Selected text:
------------------------------------------------------------------------

- DVD released by Maverick Entertainment Group
- Directed by: Christopher Alender
- Written by: Marcos Gabriel
- Produced by: Harry Perry III Marissa Messier
- Starring: Adam Sterritt Derek Nieves Jasmine Trice Erin Gallagher Marcos Gabriel Andrew Williams Therese Fretwell
- Cinematography: Kathryn Schmidt
- Edited by: Marcos Gabriel Christopher Alender
- Music by: Rob Wallace
- Production company: Soapbox Films
- Distributed by: Maverick Entertainment Group
- Release date: June 30, 1999 (United States);
- Running time: 79 minutes
- Country: United States
- Language: English
- Budget: $4,000

= Memorial Day (1999 film) =

American slasher film

Memorial Day (also known as Memorial Day Killer) is a 1999 slasher film directed by Christopher Alender and written by Marcos Gabriel.

------------------------------------------------------------------------

Given information:

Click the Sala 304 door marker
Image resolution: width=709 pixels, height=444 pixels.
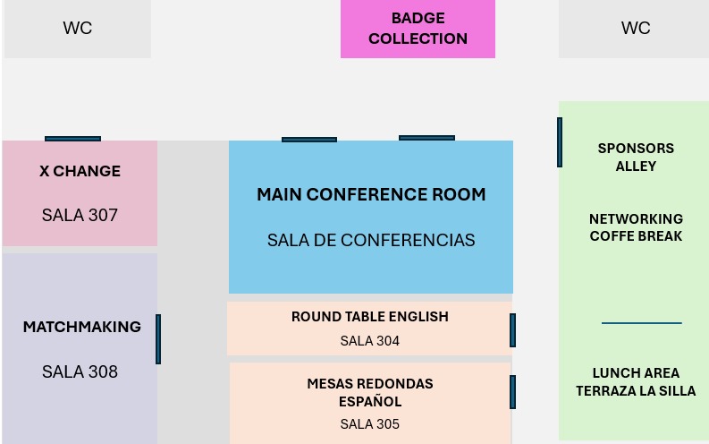coord(512,330)
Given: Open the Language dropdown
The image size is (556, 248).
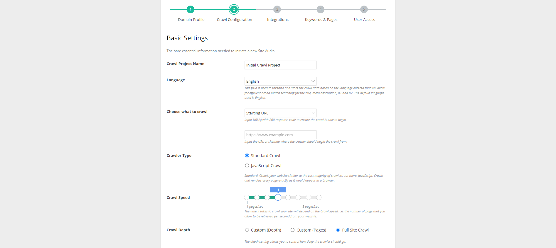Looking at the screenshot, I should click(280, 81).
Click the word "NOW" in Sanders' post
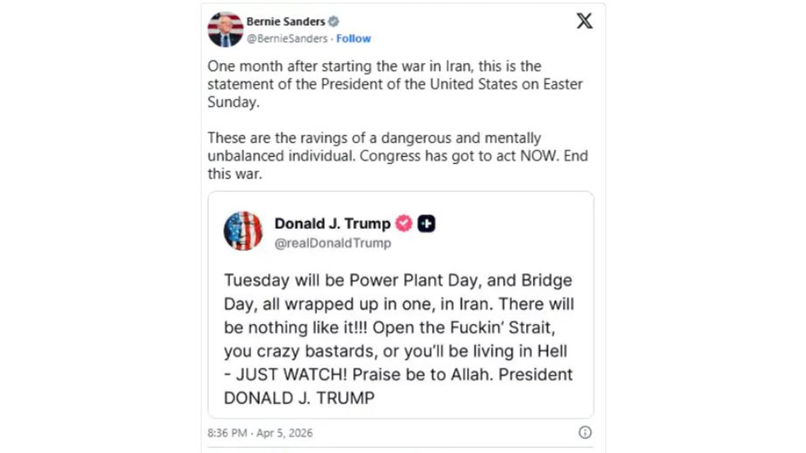 (517, 156)
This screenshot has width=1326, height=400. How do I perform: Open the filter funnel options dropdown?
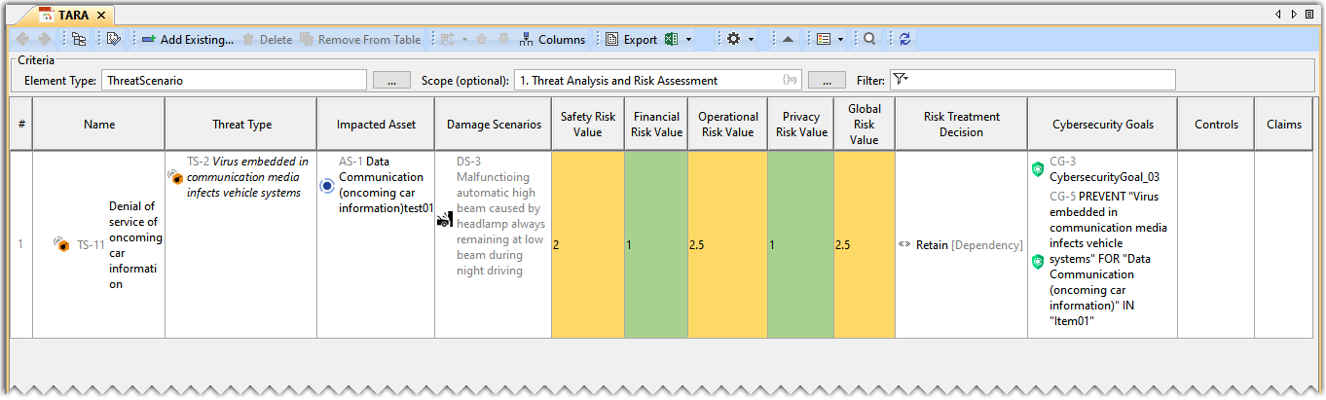[x=900, y=80]
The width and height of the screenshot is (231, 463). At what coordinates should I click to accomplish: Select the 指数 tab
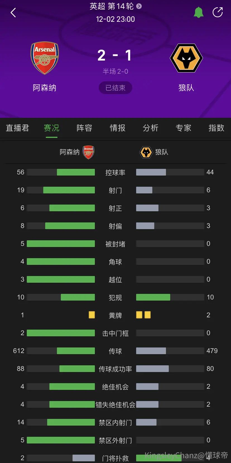coord(216,128)
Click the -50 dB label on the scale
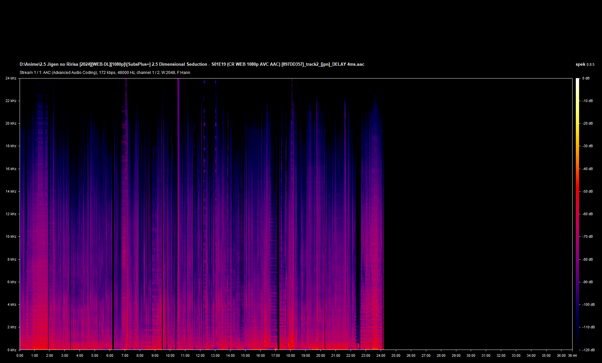The width and height of the screenshot is (602, 363). tap(587, 191)
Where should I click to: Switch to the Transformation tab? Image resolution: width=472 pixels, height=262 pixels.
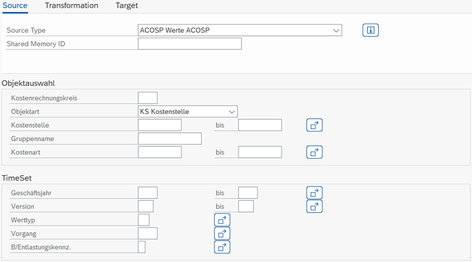tap(72, 5)

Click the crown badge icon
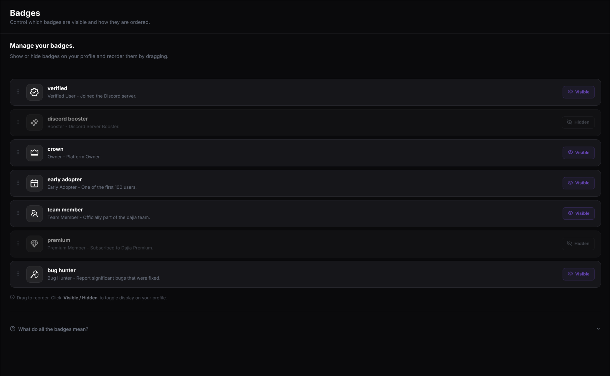tap(34, 153)
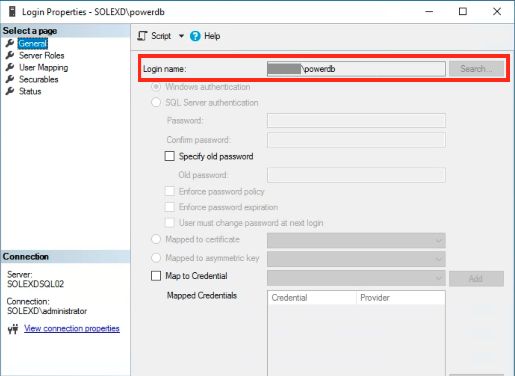Open the View connection properties link

coord(72,328)
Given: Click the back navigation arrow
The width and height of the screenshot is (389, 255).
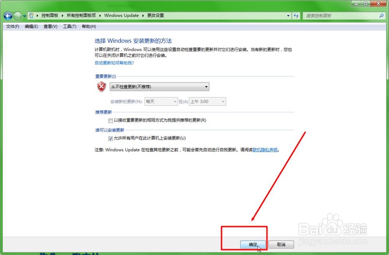Looking at the screenshot, I should [8, 16].
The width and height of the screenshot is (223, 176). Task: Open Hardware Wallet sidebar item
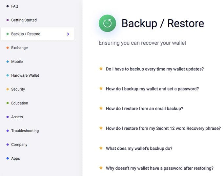point(25,75)
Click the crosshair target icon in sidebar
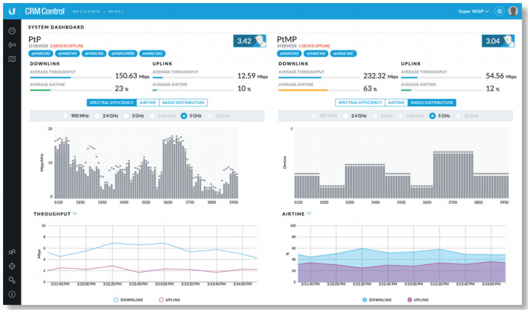This screenshot has height=310, width=528. click(x=12, y=266)
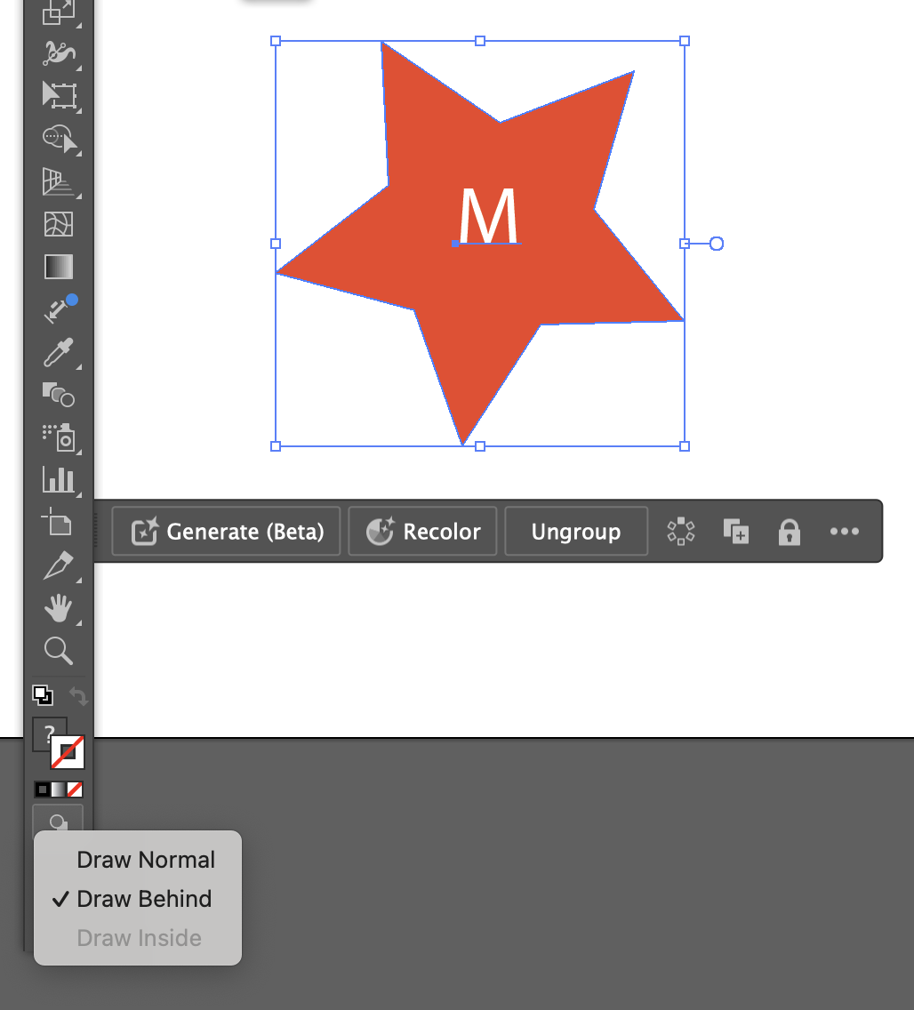Image resolution: width=914 pixels, height=1010 pixels.
Task: Open the ellipsis more options menu
Action: click(845, 531)
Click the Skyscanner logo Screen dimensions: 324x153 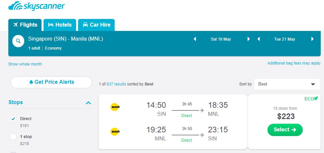tap(37, 6)
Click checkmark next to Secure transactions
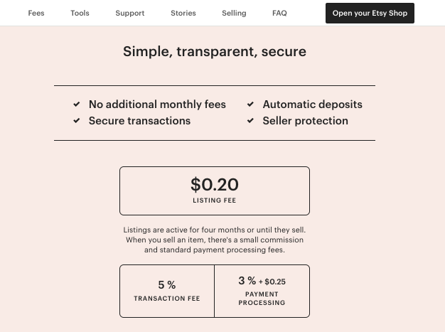Screen dimensions: 445x332 (77, 121)

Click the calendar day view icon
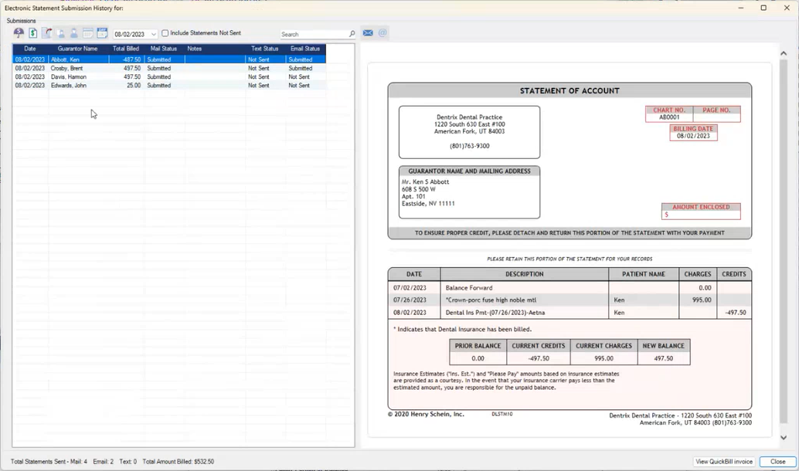pos(102,33)
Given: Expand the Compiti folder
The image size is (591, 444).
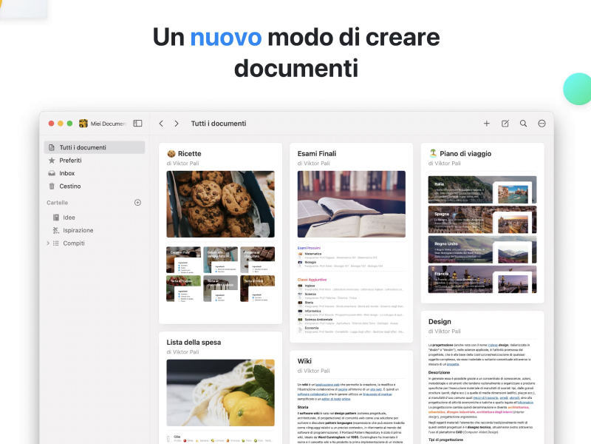Looking at the screenshot, I should (x=48, y=243).
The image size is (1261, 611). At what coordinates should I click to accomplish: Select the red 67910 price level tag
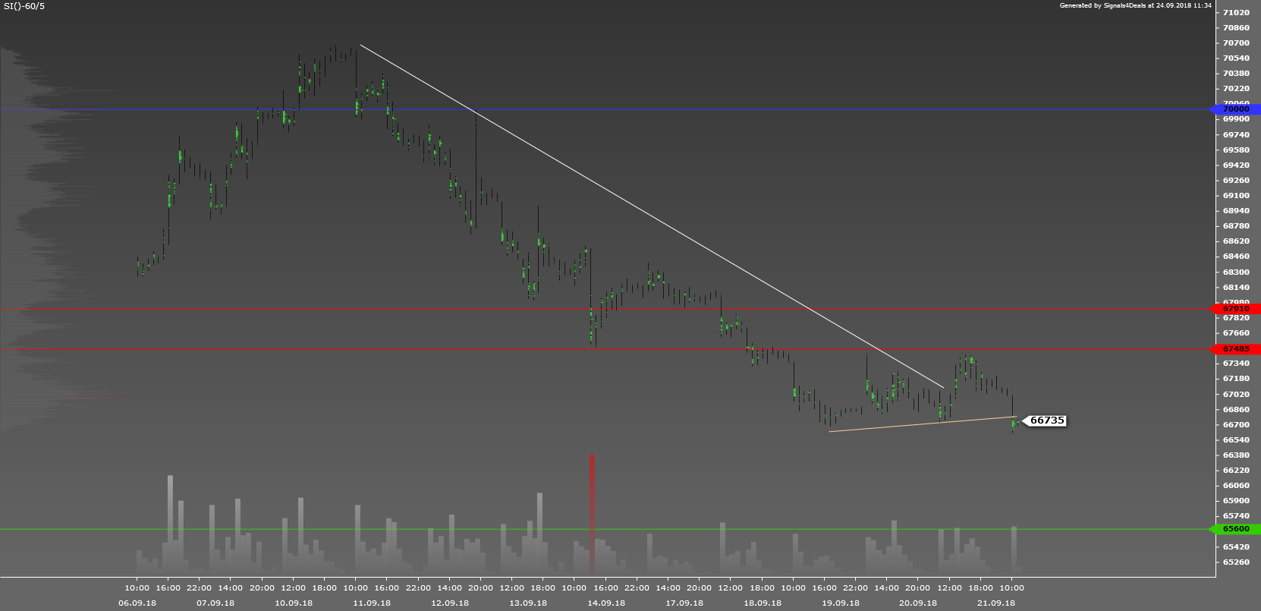pyautogui.click(x=1236, y=309)
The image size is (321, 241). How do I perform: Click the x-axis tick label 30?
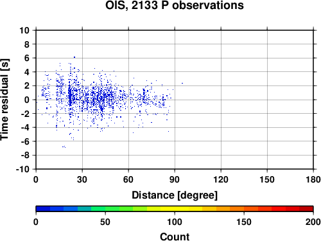[x=82, y=179]
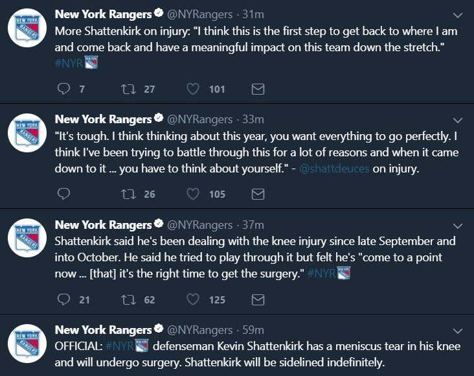The height and width of the screenshot is (376, 474).
Task: Like the tweet with 125 likes
Action: tap(193, 299)
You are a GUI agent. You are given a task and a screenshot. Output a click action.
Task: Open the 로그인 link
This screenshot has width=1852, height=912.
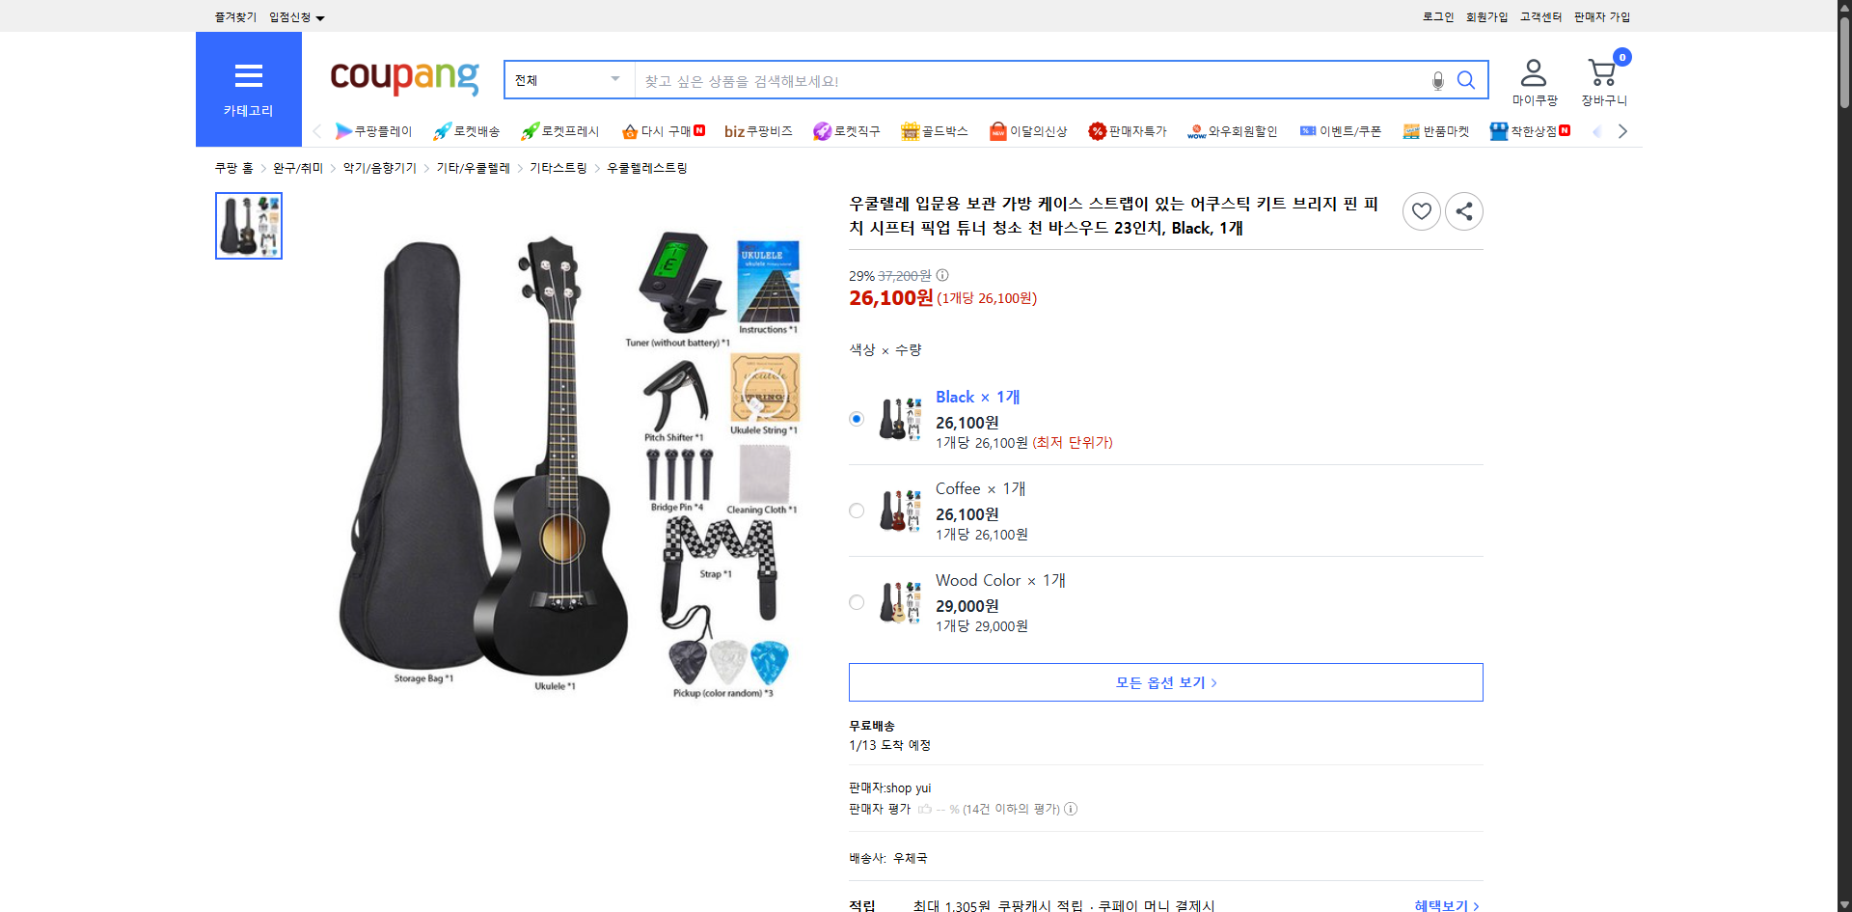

------------------------------------------------------------------------

Brief:
Can you reproduce the whole Memorial Day film entry above, word for word?

Completed task:
- DVD released by Maverick Entertainment Group
- Directed by: Christopher Alender
- Written by: Marcos Gabriel
- Produced by: Harry Perry III Marissa Messier
- Starring: Adam Sterritt Derek Nieves Jasmine Trice Erin Gallagher Marcos Gabriel Andrew Williams Therese Fretwell
- Cinematography: Kathryn Schmidt
- Edited by: Marcos Gabriel Christopher Alender
- Music by: Rob Wallace
- Production company: Soapbox Films
- Distributed by: Maverick Entertainment Group
- Release date: June 30, 1999 (United States);
- Running time: 79 minutes
- Country: United States
- Language: English
- Budget: $4,000

= Memorial Day (1999 film) =

American slasher film

Memorial Day (also known as Memorial Day Killer) is a 1999 slasher film directed by Christopher Alender and written by Marcos Gabriel.